TASK DIRECTIONS -> Report back each line of the data that contains the word "input".

== STUDY MATERIAL

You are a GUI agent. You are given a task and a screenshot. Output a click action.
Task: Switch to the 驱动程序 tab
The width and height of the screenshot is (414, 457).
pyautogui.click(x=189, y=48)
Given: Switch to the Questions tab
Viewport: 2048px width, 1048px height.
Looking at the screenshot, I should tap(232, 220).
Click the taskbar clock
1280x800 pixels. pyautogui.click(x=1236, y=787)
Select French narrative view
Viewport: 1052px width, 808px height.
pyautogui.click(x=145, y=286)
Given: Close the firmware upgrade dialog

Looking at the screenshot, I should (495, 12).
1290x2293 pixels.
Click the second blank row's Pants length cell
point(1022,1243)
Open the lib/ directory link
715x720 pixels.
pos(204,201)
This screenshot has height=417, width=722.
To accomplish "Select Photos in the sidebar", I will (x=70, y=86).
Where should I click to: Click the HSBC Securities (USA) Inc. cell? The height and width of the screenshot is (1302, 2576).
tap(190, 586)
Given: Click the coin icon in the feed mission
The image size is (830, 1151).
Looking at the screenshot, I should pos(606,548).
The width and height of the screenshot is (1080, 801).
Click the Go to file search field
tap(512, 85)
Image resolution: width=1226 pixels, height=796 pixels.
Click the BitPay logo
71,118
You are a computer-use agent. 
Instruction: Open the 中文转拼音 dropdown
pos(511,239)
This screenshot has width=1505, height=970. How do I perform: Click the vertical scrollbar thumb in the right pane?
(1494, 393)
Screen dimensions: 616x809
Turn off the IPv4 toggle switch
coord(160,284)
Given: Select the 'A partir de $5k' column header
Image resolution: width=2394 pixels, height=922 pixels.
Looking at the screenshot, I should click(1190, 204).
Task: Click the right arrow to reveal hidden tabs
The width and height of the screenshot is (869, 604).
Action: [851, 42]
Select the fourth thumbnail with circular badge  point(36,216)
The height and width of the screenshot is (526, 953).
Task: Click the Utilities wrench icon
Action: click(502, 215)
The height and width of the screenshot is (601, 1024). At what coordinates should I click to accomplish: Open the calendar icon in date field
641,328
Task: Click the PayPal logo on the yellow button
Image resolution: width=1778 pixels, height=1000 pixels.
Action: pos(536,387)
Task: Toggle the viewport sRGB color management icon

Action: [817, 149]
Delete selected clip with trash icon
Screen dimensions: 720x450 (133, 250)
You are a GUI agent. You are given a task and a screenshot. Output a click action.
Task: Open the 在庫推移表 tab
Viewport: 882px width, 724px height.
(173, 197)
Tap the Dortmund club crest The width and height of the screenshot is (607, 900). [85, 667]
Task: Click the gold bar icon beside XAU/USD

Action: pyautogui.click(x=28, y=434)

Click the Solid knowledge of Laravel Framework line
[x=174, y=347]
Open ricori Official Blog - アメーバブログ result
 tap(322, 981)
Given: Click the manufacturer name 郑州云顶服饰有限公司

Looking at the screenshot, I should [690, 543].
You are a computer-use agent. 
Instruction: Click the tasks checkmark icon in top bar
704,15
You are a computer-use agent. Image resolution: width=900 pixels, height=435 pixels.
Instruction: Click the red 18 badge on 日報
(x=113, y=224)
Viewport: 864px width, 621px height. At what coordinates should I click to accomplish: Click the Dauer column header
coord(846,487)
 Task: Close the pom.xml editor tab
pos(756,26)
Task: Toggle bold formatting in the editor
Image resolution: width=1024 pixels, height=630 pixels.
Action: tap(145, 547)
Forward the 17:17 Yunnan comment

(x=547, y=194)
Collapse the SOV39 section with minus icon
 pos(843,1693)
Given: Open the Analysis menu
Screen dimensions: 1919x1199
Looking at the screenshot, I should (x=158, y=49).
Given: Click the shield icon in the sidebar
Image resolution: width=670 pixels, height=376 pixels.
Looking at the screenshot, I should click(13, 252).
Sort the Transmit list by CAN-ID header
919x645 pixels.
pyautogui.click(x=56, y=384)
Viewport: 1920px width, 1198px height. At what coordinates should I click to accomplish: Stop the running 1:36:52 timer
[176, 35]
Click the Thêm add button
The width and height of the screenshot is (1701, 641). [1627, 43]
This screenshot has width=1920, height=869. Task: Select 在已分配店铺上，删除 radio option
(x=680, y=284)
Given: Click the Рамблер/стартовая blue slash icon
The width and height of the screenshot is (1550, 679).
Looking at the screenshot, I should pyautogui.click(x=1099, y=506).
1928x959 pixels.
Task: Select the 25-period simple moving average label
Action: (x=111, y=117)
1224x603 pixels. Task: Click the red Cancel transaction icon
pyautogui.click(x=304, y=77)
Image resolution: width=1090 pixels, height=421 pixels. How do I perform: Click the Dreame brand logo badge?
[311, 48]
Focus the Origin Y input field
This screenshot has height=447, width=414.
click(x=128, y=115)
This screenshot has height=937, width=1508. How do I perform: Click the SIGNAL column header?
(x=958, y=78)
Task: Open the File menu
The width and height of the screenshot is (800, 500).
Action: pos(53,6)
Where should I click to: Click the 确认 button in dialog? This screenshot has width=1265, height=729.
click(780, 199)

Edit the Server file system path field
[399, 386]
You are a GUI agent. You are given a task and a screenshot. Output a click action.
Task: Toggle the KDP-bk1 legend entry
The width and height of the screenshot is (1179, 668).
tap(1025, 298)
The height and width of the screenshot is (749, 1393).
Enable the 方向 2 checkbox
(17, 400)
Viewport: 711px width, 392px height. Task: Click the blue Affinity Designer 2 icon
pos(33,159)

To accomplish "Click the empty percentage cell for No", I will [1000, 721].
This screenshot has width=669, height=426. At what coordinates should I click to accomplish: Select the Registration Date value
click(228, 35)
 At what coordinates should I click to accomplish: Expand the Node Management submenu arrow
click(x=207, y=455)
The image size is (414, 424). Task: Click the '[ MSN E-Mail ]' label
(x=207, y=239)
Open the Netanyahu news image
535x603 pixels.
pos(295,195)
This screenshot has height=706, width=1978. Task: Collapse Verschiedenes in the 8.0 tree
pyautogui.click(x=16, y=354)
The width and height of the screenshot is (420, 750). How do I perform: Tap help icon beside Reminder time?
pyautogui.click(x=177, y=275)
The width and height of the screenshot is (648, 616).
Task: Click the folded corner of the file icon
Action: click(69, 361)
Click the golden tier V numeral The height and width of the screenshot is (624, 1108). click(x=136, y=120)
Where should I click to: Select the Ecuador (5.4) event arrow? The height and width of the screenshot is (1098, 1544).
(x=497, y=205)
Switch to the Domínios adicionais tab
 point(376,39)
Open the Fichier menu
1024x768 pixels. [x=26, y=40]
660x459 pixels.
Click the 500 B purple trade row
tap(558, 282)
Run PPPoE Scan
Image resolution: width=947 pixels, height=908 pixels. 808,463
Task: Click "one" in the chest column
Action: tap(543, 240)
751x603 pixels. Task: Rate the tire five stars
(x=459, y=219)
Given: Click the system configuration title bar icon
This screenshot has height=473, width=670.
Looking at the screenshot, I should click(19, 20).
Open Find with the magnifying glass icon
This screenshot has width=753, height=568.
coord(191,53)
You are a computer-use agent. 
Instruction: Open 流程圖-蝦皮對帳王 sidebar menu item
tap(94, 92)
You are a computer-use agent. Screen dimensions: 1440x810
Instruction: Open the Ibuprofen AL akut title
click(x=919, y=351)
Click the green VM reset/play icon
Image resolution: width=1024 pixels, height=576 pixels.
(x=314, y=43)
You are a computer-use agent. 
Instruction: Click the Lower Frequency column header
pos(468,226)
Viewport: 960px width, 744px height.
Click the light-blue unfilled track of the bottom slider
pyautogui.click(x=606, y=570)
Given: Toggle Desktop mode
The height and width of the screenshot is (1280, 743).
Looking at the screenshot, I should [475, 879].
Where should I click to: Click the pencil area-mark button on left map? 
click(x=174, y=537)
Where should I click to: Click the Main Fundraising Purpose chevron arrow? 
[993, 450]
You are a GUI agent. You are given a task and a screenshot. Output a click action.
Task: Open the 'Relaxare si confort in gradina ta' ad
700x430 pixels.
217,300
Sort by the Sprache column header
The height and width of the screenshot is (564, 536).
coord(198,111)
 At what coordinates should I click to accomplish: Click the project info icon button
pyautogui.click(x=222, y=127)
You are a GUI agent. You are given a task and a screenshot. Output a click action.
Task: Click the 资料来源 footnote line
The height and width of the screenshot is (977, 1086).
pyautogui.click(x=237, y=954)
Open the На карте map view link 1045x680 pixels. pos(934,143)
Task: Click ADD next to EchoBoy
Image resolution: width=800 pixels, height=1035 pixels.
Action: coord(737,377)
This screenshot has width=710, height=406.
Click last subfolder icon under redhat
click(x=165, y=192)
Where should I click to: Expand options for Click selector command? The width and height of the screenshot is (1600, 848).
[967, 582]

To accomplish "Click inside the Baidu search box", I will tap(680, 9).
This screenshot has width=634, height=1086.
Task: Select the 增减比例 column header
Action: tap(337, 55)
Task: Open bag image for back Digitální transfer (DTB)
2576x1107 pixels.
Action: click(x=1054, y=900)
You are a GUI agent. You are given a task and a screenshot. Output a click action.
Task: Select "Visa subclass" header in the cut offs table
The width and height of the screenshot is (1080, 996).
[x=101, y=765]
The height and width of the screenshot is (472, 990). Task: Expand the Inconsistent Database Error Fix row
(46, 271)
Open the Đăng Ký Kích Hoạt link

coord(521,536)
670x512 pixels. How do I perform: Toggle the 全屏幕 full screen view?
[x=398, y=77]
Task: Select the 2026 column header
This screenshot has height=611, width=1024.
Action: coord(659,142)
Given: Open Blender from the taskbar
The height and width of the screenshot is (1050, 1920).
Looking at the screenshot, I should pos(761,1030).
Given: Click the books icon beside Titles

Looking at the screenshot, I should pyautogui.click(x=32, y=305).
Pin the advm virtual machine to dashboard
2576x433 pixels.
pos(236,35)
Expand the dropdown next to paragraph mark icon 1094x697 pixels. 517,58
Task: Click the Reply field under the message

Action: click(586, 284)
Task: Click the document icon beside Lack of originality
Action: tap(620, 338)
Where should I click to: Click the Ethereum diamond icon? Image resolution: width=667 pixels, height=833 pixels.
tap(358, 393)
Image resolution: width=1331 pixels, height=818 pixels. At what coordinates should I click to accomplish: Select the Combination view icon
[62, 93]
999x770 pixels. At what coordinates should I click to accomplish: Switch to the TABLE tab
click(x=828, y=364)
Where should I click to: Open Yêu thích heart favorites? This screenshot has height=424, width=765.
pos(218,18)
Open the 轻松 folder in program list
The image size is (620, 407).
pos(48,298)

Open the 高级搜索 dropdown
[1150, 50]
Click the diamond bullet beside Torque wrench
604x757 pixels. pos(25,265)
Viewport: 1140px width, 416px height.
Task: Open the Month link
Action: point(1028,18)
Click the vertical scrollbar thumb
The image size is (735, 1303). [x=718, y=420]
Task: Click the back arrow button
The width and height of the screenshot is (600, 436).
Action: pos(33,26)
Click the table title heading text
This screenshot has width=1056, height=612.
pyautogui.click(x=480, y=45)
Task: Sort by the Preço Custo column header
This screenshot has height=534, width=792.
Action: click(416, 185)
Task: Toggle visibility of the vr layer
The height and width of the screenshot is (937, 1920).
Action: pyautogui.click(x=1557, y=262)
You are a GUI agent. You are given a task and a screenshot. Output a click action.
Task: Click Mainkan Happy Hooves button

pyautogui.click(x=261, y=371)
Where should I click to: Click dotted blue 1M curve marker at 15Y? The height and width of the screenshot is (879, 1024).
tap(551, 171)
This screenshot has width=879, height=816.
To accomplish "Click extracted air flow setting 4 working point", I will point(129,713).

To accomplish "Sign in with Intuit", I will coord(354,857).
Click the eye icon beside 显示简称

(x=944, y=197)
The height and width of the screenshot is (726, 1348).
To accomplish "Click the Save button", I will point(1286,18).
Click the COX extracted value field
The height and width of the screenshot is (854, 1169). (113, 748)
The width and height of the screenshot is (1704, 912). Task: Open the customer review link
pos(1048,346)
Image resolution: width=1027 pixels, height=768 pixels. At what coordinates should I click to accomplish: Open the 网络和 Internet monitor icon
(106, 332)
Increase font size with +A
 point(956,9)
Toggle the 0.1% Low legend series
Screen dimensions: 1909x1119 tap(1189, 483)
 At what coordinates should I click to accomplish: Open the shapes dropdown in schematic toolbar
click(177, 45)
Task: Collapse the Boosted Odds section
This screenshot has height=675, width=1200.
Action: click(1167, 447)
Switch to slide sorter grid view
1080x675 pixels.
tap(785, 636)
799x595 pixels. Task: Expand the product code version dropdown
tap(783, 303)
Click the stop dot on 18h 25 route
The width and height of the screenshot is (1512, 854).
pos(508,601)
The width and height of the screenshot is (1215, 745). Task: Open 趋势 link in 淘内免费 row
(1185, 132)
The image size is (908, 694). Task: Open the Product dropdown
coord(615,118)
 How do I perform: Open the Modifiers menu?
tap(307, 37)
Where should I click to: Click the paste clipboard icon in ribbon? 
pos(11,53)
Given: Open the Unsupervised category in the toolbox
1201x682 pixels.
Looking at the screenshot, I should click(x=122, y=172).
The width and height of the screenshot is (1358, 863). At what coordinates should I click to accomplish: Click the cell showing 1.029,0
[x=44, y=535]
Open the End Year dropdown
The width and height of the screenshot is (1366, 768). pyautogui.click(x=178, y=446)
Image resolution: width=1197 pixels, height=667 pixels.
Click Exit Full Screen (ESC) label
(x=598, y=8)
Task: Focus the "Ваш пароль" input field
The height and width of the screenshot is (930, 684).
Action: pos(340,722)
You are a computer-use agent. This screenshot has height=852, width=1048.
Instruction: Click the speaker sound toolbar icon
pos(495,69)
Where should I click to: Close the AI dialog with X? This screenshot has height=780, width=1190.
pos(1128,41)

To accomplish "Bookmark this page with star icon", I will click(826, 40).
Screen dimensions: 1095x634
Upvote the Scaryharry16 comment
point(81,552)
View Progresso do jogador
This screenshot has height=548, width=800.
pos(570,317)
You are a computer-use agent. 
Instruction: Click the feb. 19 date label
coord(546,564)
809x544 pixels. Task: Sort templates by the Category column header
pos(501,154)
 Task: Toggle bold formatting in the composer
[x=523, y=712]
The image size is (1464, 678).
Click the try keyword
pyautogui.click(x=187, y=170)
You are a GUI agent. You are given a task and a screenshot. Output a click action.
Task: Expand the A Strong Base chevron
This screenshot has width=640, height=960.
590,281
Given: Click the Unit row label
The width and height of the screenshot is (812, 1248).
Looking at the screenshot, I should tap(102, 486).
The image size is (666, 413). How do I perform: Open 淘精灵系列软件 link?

====

YOUR RESPONSE ->
Focus the Origin Y input field
Task: Focus the "Ваш пароль" input field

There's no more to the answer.